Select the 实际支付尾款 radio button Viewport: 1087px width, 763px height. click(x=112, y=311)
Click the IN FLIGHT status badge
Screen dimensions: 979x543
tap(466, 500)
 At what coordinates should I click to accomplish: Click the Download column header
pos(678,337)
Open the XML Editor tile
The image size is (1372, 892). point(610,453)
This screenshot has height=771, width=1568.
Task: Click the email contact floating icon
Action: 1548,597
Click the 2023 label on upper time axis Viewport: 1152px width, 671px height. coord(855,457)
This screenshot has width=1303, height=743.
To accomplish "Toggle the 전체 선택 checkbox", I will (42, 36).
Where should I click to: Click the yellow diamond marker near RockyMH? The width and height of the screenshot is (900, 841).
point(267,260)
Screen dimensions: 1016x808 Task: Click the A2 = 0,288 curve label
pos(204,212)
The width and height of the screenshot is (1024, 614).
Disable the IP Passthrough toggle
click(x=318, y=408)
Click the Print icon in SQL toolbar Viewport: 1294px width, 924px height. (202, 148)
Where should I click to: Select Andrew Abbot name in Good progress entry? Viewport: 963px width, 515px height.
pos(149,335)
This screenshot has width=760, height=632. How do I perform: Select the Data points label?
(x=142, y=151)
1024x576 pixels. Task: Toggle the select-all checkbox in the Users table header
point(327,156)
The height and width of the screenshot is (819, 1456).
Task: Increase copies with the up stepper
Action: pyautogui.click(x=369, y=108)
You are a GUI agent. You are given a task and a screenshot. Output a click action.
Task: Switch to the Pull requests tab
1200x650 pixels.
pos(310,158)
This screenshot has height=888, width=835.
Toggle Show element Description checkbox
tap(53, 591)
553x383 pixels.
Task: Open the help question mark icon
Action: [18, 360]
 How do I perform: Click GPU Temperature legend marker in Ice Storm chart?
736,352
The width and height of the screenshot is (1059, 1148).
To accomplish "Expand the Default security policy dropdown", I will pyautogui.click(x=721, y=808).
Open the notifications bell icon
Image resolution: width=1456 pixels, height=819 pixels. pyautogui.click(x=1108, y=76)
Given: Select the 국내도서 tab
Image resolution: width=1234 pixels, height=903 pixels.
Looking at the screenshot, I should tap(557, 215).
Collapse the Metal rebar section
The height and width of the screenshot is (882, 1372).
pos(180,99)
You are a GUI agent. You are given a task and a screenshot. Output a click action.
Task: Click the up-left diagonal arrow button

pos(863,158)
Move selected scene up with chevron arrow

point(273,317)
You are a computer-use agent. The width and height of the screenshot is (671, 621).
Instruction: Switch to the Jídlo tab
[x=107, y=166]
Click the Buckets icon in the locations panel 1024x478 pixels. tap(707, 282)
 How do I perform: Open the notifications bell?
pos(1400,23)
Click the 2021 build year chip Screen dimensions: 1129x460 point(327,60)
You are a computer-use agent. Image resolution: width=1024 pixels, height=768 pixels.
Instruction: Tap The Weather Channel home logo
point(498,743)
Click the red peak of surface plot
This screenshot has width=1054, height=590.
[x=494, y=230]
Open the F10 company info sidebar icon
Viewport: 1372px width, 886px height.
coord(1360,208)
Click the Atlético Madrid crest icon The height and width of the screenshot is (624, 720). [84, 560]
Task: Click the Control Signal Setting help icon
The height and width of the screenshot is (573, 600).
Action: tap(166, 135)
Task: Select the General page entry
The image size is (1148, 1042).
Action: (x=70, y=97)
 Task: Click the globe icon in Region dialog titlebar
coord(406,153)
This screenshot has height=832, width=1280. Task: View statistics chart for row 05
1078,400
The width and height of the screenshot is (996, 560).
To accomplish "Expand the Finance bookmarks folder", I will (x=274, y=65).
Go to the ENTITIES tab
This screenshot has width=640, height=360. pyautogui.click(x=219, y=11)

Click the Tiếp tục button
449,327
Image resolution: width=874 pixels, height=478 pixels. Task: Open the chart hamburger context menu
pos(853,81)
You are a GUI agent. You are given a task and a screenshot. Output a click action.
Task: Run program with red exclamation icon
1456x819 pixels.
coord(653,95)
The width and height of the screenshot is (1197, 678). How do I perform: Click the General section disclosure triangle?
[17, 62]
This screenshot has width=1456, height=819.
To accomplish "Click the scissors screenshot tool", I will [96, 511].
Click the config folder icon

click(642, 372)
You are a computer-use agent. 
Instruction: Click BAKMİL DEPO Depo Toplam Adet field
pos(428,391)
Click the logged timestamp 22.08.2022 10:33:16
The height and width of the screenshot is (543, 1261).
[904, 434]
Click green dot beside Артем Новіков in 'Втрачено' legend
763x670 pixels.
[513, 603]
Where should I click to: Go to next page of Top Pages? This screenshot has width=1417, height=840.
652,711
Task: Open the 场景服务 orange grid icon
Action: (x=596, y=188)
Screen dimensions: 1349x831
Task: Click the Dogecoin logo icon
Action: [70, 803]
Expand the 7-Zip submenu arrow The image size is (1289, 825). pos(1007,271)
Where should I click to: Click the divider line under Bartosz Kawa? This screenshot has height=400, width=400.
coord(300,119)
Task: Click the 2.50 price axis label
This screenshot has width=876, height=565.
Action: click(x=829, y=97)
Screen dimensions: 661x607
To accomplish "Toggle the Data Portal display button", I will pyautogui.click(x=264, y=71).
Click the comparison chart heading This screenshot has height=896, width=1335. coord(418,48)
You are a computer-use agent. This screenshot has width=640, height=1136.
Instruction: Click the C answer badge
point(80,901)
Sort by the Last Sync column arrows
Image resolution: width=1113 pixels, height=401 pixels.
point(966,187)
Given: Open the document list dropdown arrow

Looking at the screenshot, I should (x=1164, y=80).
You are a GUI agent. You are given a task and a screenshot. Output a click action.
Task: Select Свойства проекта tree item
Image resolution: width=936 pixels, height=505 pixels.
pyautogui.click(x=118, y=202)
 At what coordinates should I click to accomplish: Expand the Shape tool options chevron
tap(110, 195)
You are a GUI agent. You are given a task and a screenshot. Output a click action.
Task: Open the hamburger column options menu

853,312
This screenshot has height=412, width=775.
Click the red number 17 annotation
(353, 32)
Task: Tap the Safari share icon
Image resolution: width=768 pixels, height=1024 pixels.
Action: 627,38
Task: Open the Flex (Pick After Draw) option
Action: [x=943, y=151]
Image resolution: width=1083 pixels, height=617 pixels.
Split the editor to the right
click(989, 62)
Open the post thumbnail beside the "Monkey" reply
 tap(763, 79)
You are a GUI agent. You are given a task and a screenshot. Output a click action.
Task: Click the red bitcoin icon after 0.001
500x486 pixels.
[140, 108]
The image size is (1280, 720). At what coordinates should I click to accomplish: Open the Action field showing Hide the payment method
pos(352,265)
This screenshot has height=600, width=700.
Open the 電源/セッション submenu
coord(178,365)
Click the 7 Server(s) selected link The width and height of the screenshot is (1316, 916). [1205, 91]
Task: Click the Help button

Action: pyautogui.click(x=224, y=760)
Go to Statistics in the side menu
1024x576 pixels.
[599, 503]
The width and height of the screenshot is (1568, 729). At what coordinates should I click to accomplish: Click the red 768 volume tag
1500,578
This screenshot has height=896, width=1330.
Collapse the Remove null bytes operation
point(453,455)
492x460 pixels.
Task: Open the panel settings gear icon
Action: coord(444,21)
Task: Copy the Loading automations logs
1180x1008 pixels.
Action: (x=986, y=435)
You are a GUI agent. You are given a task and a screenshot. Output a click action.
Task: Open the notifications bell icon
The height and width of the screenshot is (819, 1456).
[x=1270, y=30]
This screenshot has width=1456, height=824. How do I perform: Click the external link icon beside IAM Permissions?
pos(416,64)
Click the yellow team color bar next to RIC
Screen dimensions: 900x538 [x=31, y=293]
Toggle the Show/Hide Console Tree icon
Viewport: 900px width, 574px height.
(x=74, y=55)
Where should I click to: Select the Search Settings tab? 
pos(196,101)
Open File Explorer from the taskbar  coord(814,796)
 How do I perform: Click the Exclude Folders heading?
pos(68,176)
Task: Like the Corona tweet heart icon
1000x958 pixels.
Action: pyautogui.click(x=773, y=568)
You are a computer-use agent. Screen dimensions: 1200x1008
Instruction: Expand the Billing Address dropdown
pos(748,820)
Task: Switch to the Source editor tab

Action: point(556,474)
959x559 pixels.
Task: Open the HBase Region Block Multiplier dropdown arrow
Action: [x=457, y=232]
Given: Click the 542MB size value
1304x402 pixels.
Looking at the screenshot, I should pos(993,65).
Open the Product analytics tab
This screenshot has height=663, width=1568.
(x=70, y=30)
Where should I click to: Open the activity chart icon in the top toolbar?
------------------------------
**Short problem**
How many lines of the material above contain the word "Switch"? Give only the number.

**Reply to the exercise**
3